Bonnie Mager seeks return to county commission seat
Former District 3 commissioner seeks to create greater transparency in county government
Asked what compelled her to return to the political arena, Cheney-area resident and former Spokane County Commissioner Bonnie Mager cited a comment from Washington Sen. Patty Murray that “it’s better to be in the middle of things than yelling at the TV.”
Mager announced April 30 she is running for the District 3 seat on the county’s Board of Commissioners currently occupied by Al French — who unseated her by 2,700 votes out of 173,000 cast in a contentious 2010 election. Mager ran as a Democrat then, but is running as an independent in 2014 because she feels it’s the best way for her to focus on what she feels is needed most in government — transparency.
“I want to shine a light on things,” she said in an April 30 interview. “I felt I did a good job (of that) the first time.”
If elected, Mager said one thing she would do is continue the work she began on revamping the county’s criminal justice system. She believes there are better measures the county can take to reduce crime and recidivism, such as funding for diversionary courts, than seek to build an expansion of the jail, estimated at $245 million six years ago but subsequently trimmed to $199 million.
Mager said there are too many unknowns about a proposed jail, and that there are numbers of people locked up for non-violent crimes that could benefit from other less punitive measures.
“We shouldn’t be in the business of locking people up,” she said. “We should be in the business of doing smart justice.”
Mager also takes issue with the county’s ownership of Raceway Park, something she opposed when in office. She said the racetrack will always be a drain on county resources, especially if the state Department of Ecology seeks to have them clean up a well located on the property that has likely been contaminated over the years.
Mager is a proponent of the Spokane Tribe of Indian’s economic development project — which includes a casino — and contends county commissioners’ and other area business organizations concerns over the project’s encroachment on Fairchild Air Force Base operations have already been satisfactorily addressed. The commission is currently spending $300,000 to oppose the development, and Mager contends French played a key role in getting the county removed from an interlocal agreement with the tribe and the city of Airway Heights to remain neutral on the project, a move she claims could cost the county in revenue should STEP be approved.
“It will literally lose millions of dollars to fix streets, social services and do other things that government is supposed to do,” Mager said.
As an example of how out of touch the commission is with its constituents, Mager points to its a plan announced March 19 to spend $5,125 on a set of 300 commemorative coins that will be given away to local power brokers and visiting dignitaries. It’s similar to a plan adopted by city of Spokane Mayor David Condon.
“That’s a poke in the eye to people who are struggling,” Mager said.
Mager would like to see more small to medium sized local businesses in the mix of West Plains’ economic development. She said this would keep revenue here at home and create better abilities to weather economic downturns.

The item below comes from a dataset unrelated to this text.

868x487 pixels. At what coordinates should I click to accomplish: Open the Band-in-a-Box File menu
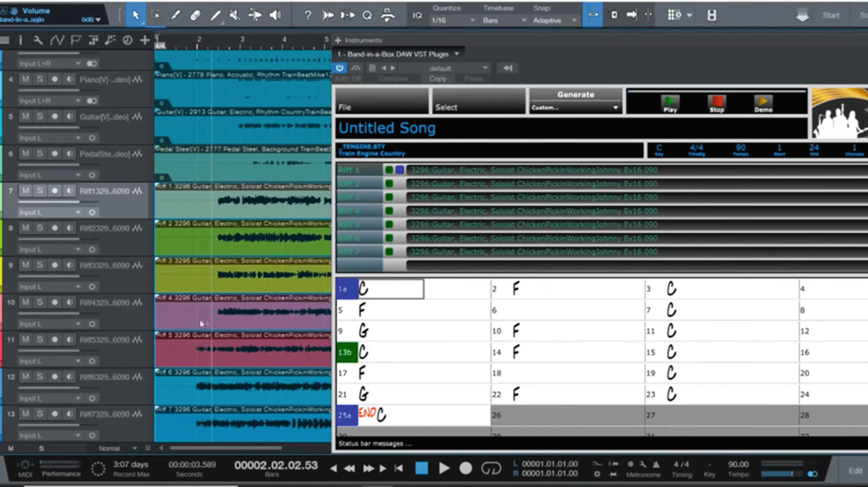pos(381,101)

Mager said she would also like to see the county pick up the process of locating another aquatics center on the West Plains, a process it dropped in favor of purchasing the racetrack. While sympathetic with the desire to see State Route 904 expanded between Cheney and Four Lakes, she wonders what the county can do when area representatives can’t even get money to finish Spokane’s North-South Corridor.
“We’re going to have to become more prosperous to move that up the chain,” she said.
Mager will be in a three-way race in the August primary with French and Mary Lou Johnson, who announced May 1 that she is running for the seat as a Democrat.